At the same time, Macalester remains committed to being accessible to as many qualified students as possible and to meeting the full financial need of all students admitted to the college. Nearly three-fourths of all Macalester students receive grant aid; our tuition discount rate—that is, the percentage of tuition that we give back in the form of grant aid to students—is nearly 45 percent this year; our financial aid budget next year will approach $22 million. (The net operating budget, exclusive of financial aid, will be about $64 million.) All of these figures are much higher than those at most of our comparison schools, a sign that Macalester continues to serve a population that is far more diverse economically than do those schools. We remain determined to do so. For those students with financial need, the aid package will be adjusted upward to reflect the increase in costs.

Macalester’s financial health is dependent on endowment income (40 percent of the operating budget), net tuition revenue (tuition revenue minus financial aid, 54 percent) and gifts and other income (six percent).

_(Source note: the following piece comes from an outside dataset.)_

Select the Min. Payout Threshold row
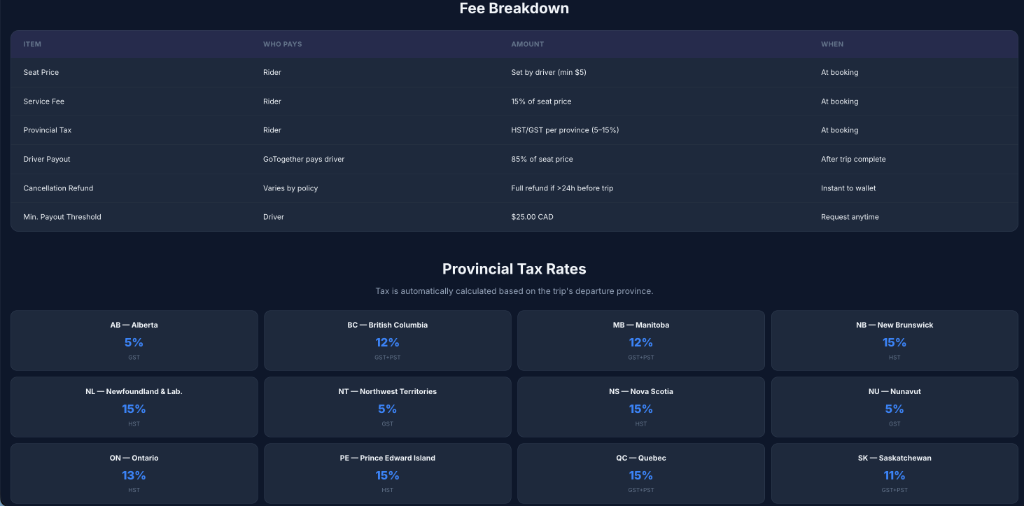 514,217
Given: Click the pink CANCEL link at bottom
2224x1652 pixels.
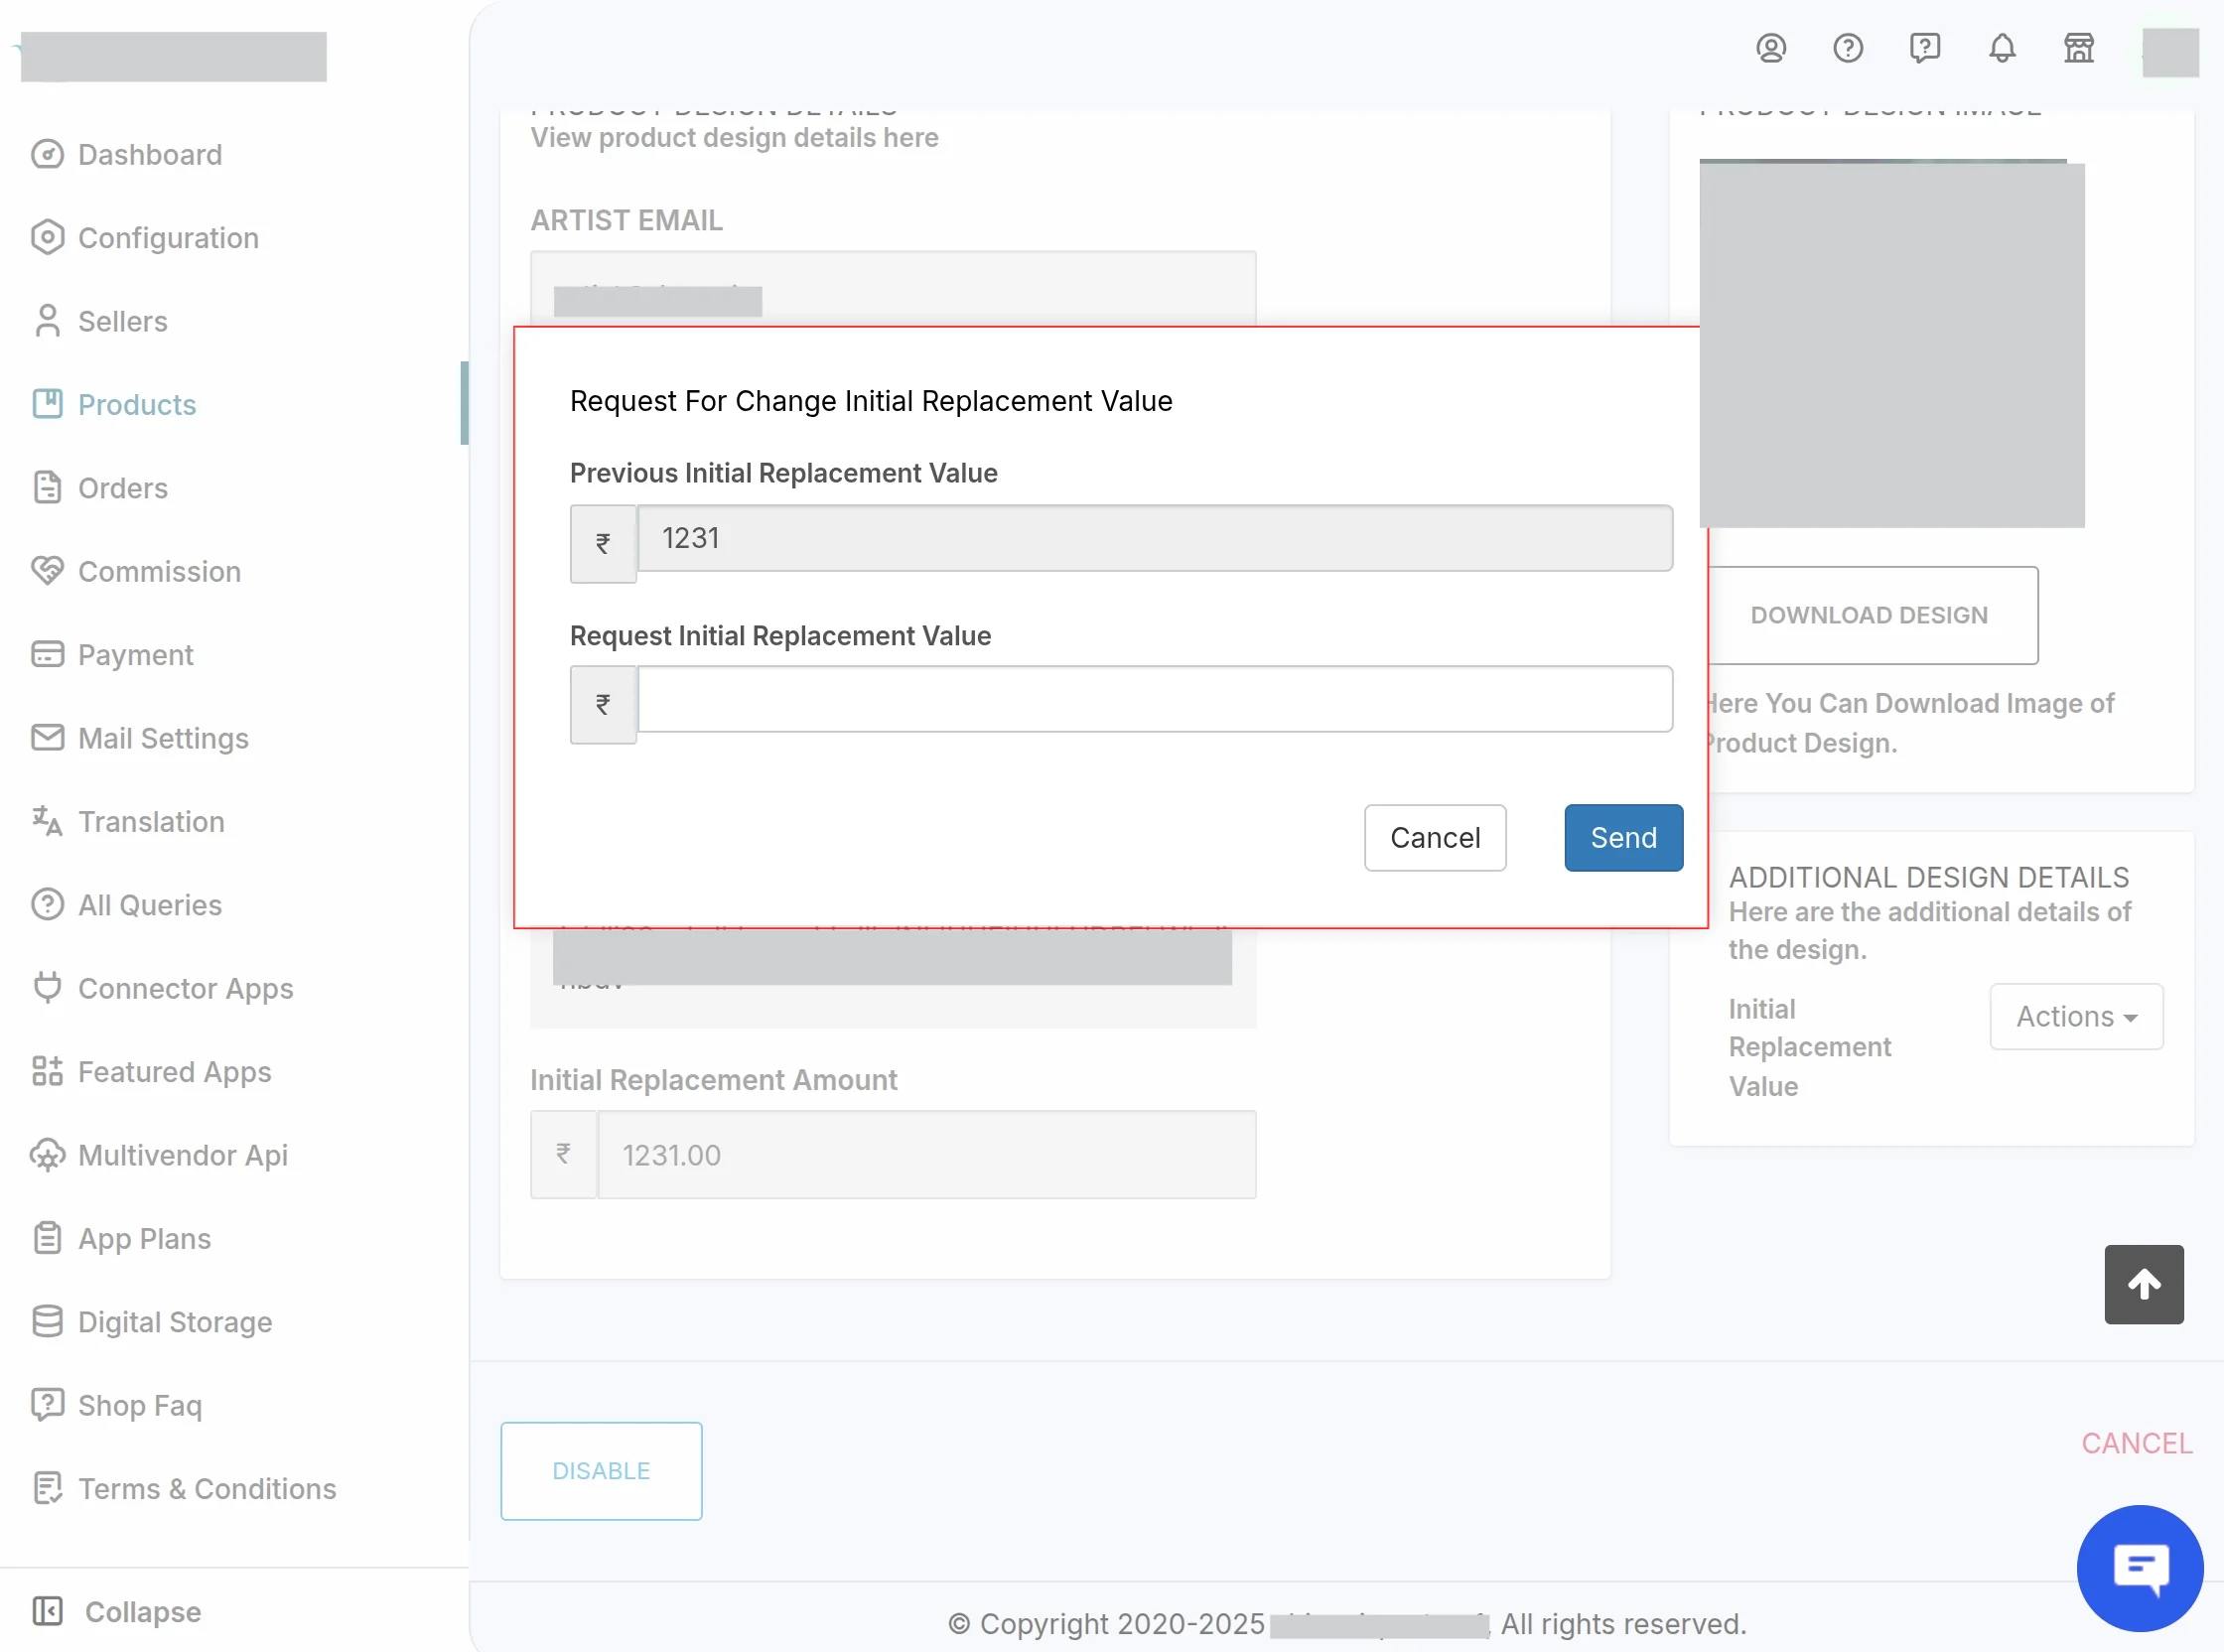Looking at the screenshot, I should [x=2136, y=1443].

While the endowment remains strong, it now sits near the middle of our comparison group because of recent declines in the stock market and because of the college’s formerly large holdings in Reader’s Digest Association stock. Fundraising, while improving, also lags behind comparison schools.

Some of our budget goes to pay for the various items that support the operations of the college, and some of those items—insurance and library materials, for instance—are increasing in cost at a rate that far exceeds our rate of tuition increase. The bulk of our budget, however, is spent on people, and this is also the portion that affects students most directly and profoundly: we employ one full-time faculty member for every 11 students, and these are supplemented by more than 300 staff members working to support our educational mission. These numbers are not profligate: our student/faculty ratio is comparable to that of most of the outstanding liberal arts colleges in the country, and our staffing levels are in fact much leaner than those at almost all of our peer institutions, a tribute to the quality and dedication of Macalester employees.

I should note, finally, that the amount we spend on the education of each student at Macalester remains well in excess of even the full rate of tuition and fees. Creating a residential learning community of the highest quality is an expensive business, though in my view the results for our students over the course of their lives more than justify the effort and expense. Every Macalester student’s education is subsidized by income from the college’s endowment and by the generosity of past and present donors, with the extent of the subsidy determined by level of need. Among our most important goals is to inspire through our actions increased generosity, so that our determination to offer high quality programs will not impose an unreasonable financial burden on our students in the future.

Among my own goals is to be as frank and forthright as I can about the operations and aspirations of our college. In that spirit, I would be pleased to answer any questions you have about the issues outlined in this letter.